Der Bundes­ge­richtshof entschied, dass der Vermieter einer Eigentumswohnung grundsätzlich auch dann innerhalb der Jahresfrist des § 556 Abs. 3 Satz 2 BGB über die Betriebskosten abzurechnen hat, wenn der Beschluss der Wohnungs­ei­gentümer über die Jahres­a­b­rechnung noch nicht vorliegt. Nur wenn der Vermieter die Verspätung nach § 556 Abs. 3 Satz 2 Halbs. 2 BGB nicht zu vertreten hat, wofür er darlegungs- und beweisbelastet ist, kann er nach Ablauf der Frist noch eine Nachforderung geltend machen. Eine hiervon abweichende Vereinbarung ist gemäß § 556 Abs. 4 BGB unwirksam.

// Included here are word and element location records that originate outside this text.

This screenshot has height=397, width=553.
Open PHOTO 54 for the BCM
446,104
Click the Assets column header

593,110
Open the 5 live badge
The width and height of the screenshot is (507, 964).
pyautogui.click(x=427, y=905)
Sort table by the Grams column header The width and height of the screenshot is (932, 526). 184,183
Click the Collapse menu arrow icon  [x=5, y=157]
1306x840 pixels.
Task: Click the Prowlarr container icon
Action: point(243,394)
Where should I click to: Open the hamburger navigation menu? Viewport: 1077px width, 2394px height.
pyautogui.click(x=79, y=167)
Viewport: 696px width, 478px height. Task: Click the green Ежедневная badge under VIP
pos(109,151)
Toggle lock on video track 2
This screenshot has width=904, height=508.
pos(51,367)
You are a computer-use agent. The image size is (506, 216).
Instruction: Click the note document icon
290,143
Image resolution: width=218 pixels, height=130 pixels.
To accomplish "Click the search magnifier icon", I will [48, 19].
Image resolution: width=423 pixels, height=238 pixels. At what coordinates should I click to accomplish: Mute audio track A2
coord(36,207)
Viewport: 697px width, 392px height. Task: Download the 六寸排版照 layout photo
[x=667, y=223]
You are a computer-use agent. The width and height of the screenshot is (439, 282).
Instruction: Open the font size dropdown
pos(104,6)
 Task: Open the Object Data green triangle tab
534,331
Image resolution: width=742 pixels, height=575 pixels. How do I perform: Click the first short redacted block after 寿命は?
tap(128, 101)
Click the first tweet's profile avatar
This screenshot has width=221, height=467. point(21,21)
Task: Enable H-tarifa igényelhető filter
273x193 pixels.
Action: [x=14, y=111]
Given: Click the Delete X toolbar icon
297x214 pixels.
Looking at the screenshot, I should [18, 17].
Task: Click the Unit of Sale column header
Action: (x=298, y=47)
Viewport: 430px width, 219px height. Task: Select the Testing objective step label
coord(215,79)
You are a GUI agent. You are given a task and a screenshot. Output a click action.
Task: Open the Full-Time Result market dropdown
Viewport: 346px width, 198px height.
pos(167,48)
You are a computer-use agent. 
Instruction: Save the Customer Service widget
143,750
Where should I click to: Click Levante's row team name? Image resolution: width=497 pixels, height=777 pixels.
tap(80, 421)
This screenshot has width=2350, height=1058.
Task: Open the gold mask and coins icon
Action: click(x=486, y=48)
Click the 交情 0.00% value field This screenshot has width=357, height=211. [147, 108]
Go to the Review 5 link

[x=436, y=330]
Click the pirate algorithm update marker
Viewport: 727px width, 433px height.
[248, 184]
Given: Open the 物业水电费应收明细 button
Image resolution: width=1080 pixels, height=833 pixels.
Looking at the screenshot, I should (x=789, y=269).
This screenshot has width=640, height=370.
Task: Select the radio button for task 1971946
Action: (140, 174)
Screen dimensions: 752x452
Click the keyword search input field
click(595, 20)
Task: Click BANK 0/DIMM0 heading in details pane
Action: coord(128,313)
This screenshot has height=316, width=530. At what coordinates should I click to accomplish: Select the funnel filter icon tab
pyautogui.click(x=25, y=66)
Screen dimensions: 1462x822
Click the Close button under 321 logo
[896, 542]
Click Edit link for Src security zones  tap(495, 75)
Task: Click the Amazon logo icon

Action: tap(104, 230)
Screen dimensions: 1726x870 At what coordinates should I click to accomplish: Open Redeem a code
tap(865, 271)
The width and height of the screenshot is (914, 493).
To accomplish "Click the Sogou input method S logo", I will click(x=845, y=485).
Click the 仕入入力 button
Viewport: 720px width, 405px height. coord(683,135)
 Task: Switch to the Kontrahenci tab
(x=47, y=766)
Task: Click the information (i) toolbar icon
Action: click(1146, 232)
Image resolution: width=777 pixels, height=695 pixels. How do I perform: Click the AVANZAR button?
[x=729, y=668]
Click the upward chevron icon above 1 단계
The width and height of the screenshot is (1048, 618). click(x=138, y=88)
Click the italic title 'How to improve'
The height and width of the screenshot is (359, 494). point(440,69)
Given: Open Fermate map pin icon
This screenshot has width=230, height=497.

Mieter einer Eigen­tums­wohnung würde ohne fristgerechte Abrechnung gegenüber Mietern sonstiger Wohnung sachgrundlos benachteiligt

Nach § 556 Abs. 3 Satz 1 BGB ist über die Vorauszahlungen für Betriebskosten jährlich abzurechnen. Diese Abrech­nungs­pflicht ist nicht davon abhängig, dass dem Vermieter einer Eigen­tums­wohnung bereits der Beschluss über die Jahres­a­b­rechnung der Wohnungs­ei­gen­tums­ge­mein­schaft vorliegt, die regelmäßig als Grundlage für die Betriebskostenabrechnung gegenüber dem Mieter genutzt wird. Eine solche (ungeschriebene) Voraussetzung ist der Vorschrift nicht zu entnehmen, ergibt sich auch nicht aus den Geset­zes­ma­te­rialien oder der Geset­zes­sys­tematik und wäre insbesondere mit dem Zweck der Vorschrift, Abrech­nungs­si­cherheit für den Mieter und - durch eine zeitnahe Abrechnung der Betriebskosten - rasche Klarheit und Rechts­si­cherheit über die gegenseitigen Forderungen der Mietver­trags­parteien zu schaffen, nicht vereinbar. Zudem würde hierdurch der Mieter einer Eigen­tums­wohnung in einer aus Sachgründen nicht zu recht­fer­ti­genden Weise gegenüber dem Mieter einer sonstigen Wohnung benachteiligt, da er durch das zusätzliche Erfordernis eines Beschlusses der Wohnungs­ei­gentümer nach § 28 Abs. 5 WEG dem erhöhten Risiko ausgesetzt wäre, die Betrie­bs­kos­te­n­a­b­rechnung nicht innerhalb der gesetzlich vorgesehenen Jahresfrist zu erhalten.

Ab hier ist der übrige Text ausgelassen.